Even with a well designed and regularly evaluated competency map, some argue it’s not enough to keep up with the fluidity of today’s workforce. It’s critical for companies to create a culture of learning, said Todd Tauber, vice president of marketing at Degreed, an educational technology company.
He said there are three things learning and development teams can do to create a learning culture. “First, engage all those stakeholders: the workers, the managers and the executives. Figure out how to get them all bought into a purpose and priorities. Complying or competing? L&D-led or self-directed?” said Tauber.
“Second, empower everyone with the right tools and resources for the culture you want,” he continued. “An LMS is not enough anymore. You also need other technology plus content, people and insights to make smart decisions.”
“And third, embed the culture into the way your organization works. Link it to people’s performance metrics and incentives. Recognize and reward everyone’s efforts to build their skills — however they choose to learn.”
Traditional training or competency models aren’t obsolete,Tauber said, but they must be paired with tools and techniques to empower people to take ownership of their own learning.
“Nobody becomes an expert just through courses,” he said. “We build our skills by stitching together a range of learning experiences over time: courses and books here and there, articles and videos in between, searching and practice on the job, and reflection, feedback and coaching along the way.”
Workers need more exposure to other people, experiences and content from outside as well as inside the organization, he said.
Ganc agreed a competency model alone doesn’t cut it. “There are competencies we believe make a well rounded crew member at Vanguard,” she said. “But we also have to think what are some of the character qualities that our crew aren’t displaying that we might need them to. As we look at the future and we look at how the world is constantly changing we really need crew to be able to be agile and nimble.”
What’s in it for Workers?
As the workforce and the skills needed continue to evolve, a competency model may be unable to provide workers with the necessary tools to market their own skills and develop their careers. Tauber argues its important to think about development from the point of view of employees.
“Get them engaged,” he said. “Show them how their learning feeds their own success as well as the company’s.
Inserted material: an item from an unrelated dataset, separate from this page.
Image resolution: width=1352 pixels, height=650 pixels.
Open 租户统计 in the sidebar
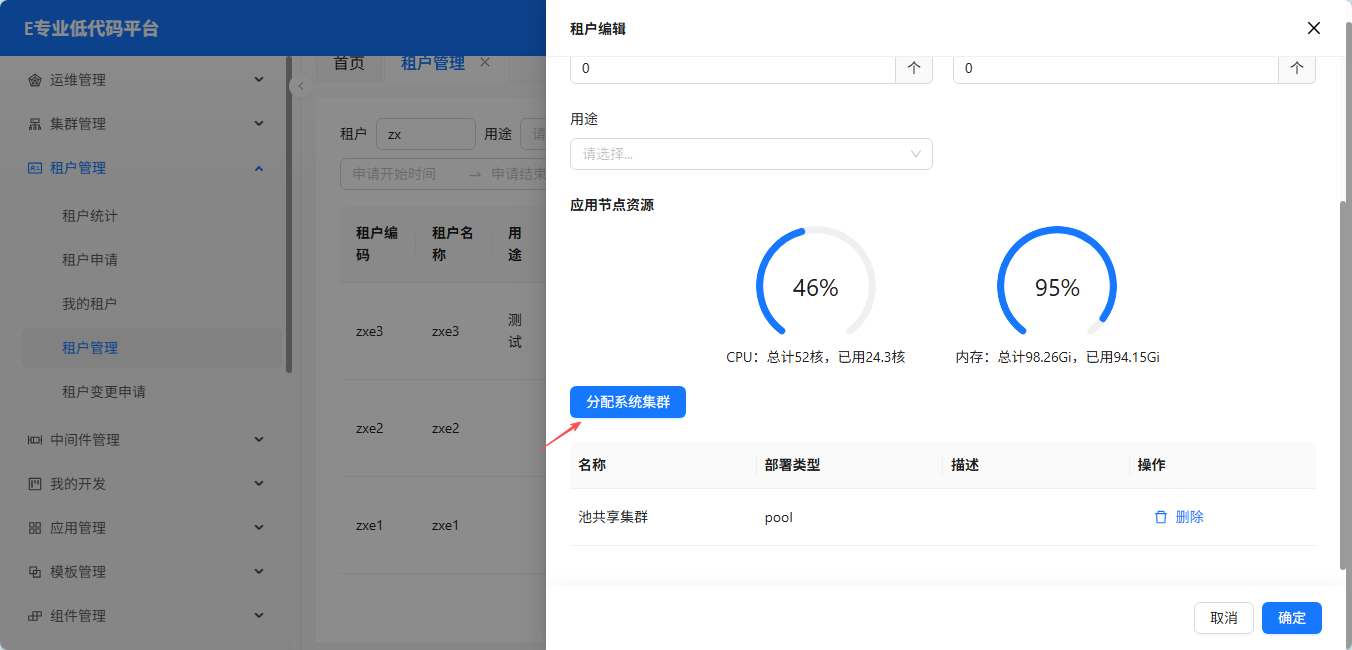pyautogui.click(x=90, y=216)
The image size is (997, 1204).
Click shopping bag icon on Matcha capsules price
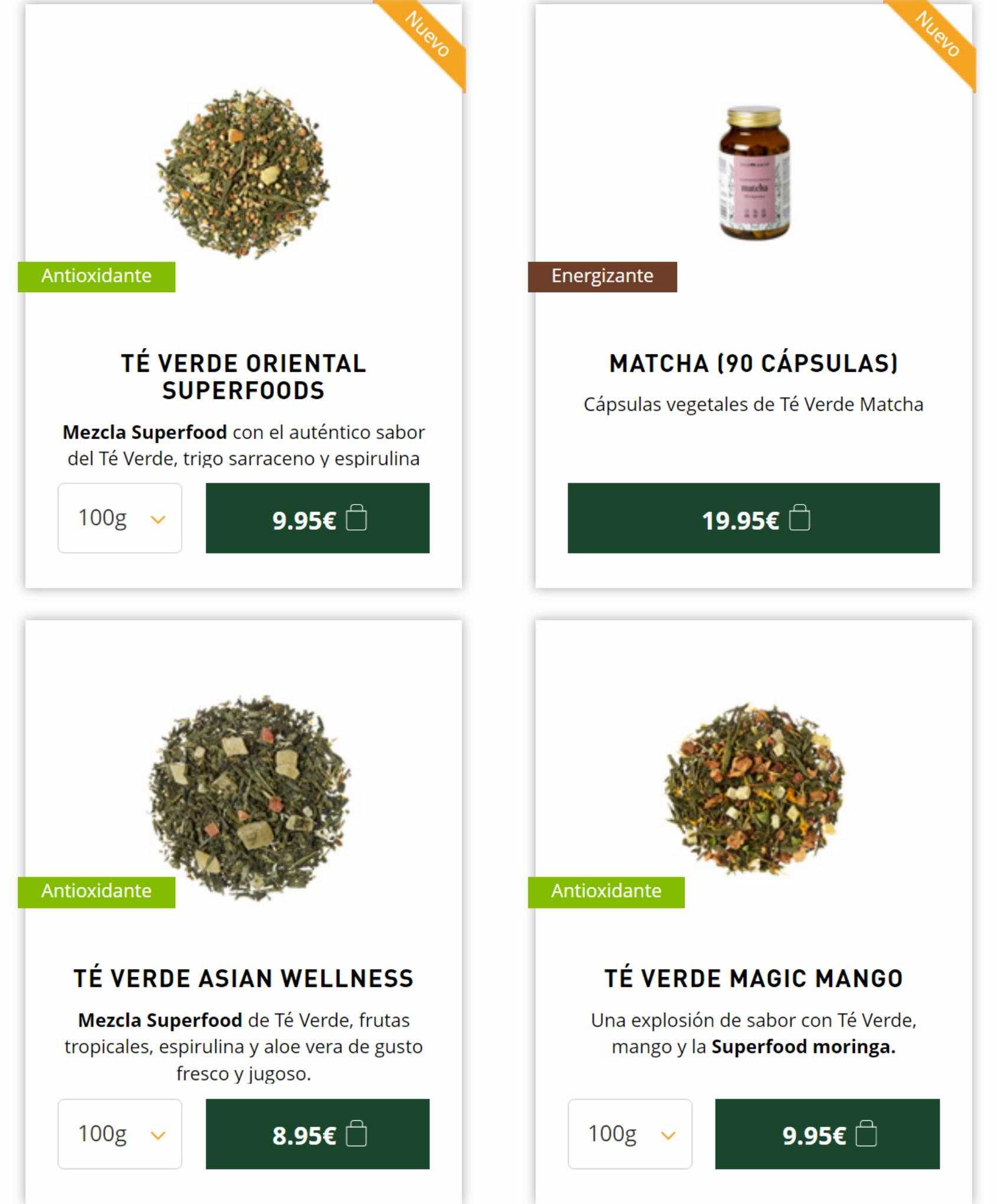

The CHRO at one of our clients made a video telling everyone how learning feeds curiosity, and curiosity is what drives innovation — which is the company’s big goal.”
Then develop learning objectives aligned to their career interests as well as their job role and invest in tools that help them build the skills they want. “That same client segmented its workforce by function and is investing in a diverse ecosystem of technology, content and services to feed everyone’s individual career interests,” Tauber said.
Ganc said a competency model can offer individual employees insight into how to market their skills. “If you’ve been self assessing yourself, you’ve heard what others have to say about you using the language and the competencies,” she said. “You can also use that as a framework when you’re talking about your own strengths.”
Whether it’s through a competency model or not, the ultimate role of learning is to develop people and give them the means to grow.
“That is the new work of L&D — creating the conditions for learning,” said Tauber. “I really think this is a huge opportunity for CLOs and their teams, not a threat. It’s a supplement to — not a replacement for L&D. Everyone still needs training to do their jobs. But we also need to grow every day, not just once-in-awhile. And that means L&D has to work differently.”